_ACTIVITY_. Below are records; how many of their lines contain "menu"? Reply with the number and no other words.

_TASK INPUT_.
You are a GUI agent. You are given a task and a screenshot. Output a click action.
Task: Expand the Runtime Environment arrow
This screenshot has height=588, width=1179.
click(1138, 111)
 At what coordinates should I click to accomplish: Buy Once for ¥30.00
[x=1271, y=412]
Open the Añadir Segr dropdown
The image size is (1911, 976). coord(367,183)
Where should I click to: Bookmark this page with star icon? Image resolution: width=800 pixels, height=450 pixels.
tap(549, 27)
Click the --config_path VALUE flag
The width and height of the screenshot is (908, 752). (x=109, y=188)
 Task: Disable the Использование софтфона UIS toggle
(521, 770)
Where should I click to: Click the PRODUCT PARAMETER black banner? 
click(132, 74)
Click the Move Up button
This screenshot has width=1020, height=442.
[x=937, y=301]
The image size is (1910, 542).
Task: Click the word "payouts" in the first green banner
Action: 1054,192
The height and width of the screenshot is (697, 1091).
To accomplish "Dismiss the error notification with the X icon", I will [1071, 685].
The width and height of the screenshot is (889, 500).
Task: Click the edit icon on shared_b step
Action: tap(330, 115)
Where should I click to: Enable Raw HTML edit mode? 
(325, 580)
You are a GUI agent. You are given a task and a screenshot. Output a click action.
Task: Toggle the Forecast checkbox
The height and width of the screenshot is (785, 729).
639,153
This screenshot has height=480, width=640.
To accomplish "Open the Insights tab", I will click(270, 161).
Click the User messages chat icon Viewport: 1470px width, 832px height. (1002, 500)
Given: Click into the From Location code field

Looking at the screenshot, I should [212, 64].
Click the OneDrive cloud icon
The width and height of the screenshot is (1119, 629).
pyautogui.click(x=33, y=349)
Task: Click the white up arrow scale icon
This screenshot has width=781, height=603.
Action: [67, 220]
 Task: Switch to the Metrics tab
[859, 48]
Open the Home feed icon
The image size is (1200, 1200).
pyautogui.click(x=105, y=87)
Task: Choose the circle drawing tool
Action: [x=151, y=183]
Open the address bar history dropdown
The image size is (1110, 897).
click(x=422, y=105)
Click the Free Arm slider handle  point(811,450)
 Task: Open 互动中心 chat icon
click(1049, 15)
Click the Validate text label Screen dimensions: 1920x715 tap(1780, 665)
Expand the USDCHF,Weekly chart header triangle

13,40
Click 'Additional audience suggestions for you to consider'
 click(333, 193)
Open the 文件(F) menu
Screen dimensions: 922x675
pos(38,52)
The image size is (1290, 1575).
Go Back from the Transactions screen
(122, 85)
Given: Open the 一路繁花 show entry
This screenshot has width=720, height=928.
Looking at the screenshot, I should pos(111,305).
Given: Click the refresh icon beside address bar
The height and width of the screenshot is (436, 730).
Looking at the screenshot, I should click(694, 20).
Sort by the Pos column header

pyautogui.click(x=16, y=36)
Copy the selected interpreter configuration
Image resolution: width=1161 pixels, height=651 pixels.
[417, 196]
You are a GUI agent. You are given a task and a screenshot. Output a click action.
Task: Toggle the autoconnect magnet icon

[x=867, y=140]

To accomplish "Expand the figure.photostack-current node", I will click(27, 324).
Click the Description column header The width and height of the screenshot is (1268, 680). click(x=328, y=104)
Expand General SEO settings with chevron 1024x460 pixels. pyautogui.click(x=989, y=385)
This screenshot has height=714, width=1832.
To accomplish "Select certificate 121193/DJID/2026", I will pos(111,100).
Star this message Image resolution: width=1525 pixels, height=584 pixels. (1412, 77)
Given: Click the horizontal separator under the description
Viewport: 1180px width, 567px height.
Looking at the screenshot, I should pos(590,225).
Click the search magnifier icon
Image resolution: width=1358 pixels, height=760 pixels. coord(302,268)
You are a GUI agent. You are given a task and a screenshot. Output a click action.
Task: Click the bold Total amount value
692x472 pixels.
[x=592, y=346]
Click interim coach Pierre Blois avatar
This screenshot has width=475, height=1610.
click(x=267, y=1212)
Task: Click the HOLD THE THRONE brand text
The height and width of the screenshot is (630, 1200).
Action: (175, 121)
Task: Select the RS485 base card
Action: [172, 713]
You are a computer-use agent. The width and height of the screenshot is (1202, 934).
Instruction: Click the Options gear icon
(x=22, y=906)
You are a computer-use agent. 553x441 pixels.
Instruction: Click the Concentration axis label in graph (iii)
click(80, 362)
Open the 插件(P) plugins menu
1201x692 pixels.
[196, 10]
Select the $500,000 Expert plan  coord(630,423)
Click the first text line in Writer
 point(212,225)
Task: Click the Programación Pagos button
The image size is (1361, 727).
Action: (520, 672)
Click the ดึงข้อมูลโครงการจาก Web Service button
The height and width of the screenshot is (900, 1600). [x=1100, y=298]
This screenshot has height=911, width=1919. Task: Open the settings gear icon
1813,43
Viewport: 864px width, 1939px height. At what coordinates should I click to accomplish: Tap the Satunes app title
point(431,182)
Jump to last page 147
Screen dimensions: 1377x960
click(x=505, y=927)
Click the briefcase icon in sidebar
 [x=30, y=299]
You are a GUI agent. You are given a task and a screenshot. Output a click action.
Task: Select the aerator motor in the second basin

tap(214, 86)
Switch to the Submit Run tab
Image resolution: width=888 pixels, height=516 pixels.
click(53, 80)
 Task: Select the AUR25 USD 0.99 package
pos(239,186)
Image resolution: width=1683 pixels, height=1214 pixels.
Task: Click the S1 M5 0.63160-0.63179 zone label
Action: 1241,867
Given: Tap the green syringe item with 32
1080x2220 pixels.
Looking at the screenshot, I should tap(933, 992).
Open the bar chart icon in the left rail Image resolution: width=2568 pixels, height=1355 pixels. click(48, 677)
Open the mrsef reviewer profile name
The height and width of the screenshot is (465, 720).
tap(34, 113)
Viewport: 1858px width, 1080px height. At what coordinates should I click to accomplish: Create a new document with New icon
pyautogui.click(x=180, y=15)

_RESULT FOR THIS TASK_. 2